This exercise calls for the line with "For every named", the line with "Afhalen (217, 2223)", and all lines between them in the material below, output exactly and with no other lines.

| Entries shown |
------------

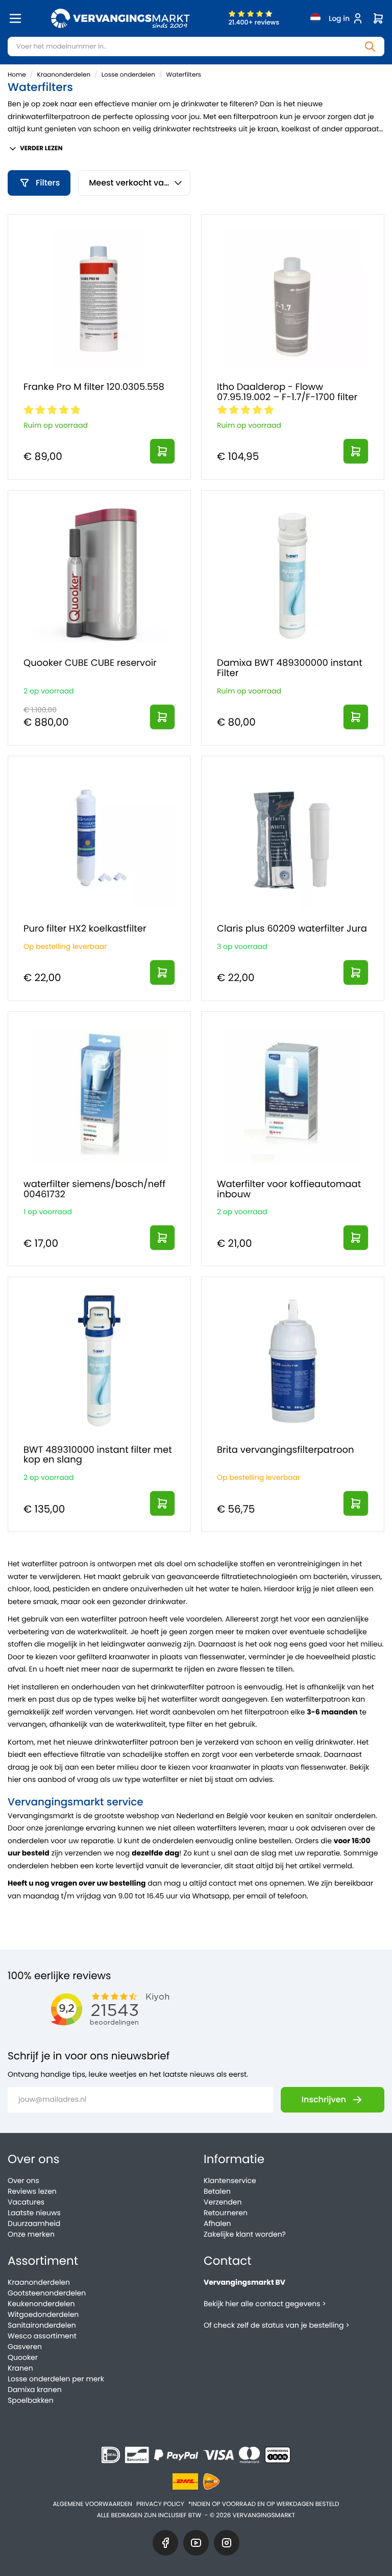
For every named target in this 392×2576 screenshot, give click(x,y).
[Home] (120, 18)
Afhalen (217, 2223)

------------

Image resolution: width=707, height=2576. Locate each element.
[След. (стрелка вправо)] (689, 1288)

------------

| Written answer |
For every named target in this 392×2576 screenshot, give click(x,y).
[Home] (120, 18)
Afhalen (217, 2223)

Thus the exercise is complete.